(Source records)
________

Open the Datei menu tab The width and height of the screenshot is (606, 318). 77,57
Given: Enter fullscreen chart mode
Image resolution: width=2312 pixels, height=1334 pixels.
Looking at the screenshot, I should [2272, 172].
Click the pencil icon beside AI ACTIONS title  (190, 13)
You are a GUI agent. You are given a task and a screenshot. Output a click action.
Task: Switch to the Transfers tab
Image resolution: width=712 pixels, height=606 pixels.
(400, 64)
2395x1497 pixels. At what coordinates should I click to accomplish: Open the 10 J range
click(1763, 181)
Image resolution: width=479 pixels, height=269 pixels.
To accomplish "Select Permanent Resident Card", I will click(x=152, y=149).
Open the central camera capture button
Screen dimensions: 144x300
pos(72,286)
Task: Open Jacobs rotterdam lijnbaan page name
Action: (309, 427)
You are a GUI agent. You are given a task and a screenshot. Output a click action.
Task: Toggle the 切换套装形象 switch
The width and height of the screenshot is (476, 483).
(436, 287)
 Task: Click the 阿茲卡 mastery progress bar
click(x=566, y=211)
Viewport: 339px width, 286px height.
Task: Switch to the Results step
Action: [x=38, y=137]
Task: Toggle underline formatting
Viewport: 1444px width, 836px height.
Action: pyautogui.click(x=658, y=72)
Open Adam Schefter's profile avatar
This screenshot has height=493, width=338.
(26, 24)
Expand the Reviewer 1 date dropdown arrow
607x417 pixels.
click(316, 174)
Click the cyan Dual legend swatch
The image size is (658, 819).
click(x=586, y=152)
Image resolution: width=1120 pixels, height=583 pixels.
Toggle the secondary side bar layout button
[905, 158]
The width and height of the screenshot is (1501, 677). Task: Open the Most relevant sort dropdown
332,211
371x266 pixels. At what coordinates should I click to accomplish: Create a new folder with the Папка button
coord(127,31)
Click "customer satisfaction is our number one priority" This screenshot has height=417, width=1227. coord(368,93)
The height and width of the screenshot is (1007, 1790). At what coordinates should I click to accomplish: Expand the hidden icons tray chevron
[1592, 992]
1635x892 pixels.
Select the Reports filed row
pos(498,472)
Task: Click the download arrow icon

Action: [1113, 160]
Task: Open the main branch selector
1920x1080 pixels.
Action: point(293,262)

________

Change every "Toggle" in the data above to "Switch" and reproduce all the lines with nothing else altered.

Open the Datei menu tab The width and height of the screenshot is (606, 318). 77,57
Given: Enter fullscreen chart mode
Image resolution: width=2312 pixels, height=1334 pixels.
Looking at the screenshot, I should [2272, 172].
Click the pencil icon beside AI ACTIONS title  (190, 13)
You are a GUI agent. You are given a task and a screenshot. Output a click action.
Task: Switch to the Transfers tab
Image resolution: width=712 pixels, height=606 pixels.
(400, 64)
2395x1497 pixels. At what coordinates should I click to accomplish: Open the 10 J range
click(1763, 181)
Image resolution: width=479 pixels, height=269 pixels.
To accomplish "Select Permanent Resident Card", I will click(x=152, y=149).
Open the central camera capture button
Screen dimensions: 144x300
pos(72,286)
Task: Open Jacobs rotterdam lijnbaan page name
Action: (309, 427)
You are a GUI agent. You are given a task and a screenshot. Output a click action.
Task: Switch the 切换套装形象 switch
The width and height of the screenshot is (476, 483).
(436, 287)
 Task: Click the 阿茲卡 mastery progress bar
click(x=566, y=211)
Viewport: 339px width, 286px height.
Task: Switch to the Results step
Action: [x=38, y=137]
Task: Switch underline formatting
Viewport: 1444px width, 836px height.
Action: pyautogui.click(x=658, y=72)
Open Adam Schefter's profile avatar
This screenshot has height=493, width=338.
(26, 24)
Expand the Reviewer 1 date dropdown arrow
607x417 pixels.
click(316, 174)
Click the cyan Dual legend swatch
The image size is (658, 819).
click(x=586, y=152)
Image resolution: width=1120 pixels, height=583 pixels.
Switch the secondary side bar layout button
[905, 158]
The width and height of the screenshot is (1501, 677). Task: Open the Most relevant sort dropdown
332,211
371x266 pixels. At what coordinates should I click to accomplish: Create a new folder with the Папка button
coord(127,31)
Click "customer satisfaction is our number one priority" This screenshot has height=417, width=1227. coord(368,93)
The height and width of the screenshot is (1007, 1790). At what coordinates should I click to accomplish: Expand the hidden icons tray chevron
[1592, 992]
1635x892 pixels.
Select the Reports filed row
pos(498,472)
Task: Click the download arrow icon

Action: [1113, 160]
Task: Open the main branch selector
1920x1080 pixels.
Action: point(293,262)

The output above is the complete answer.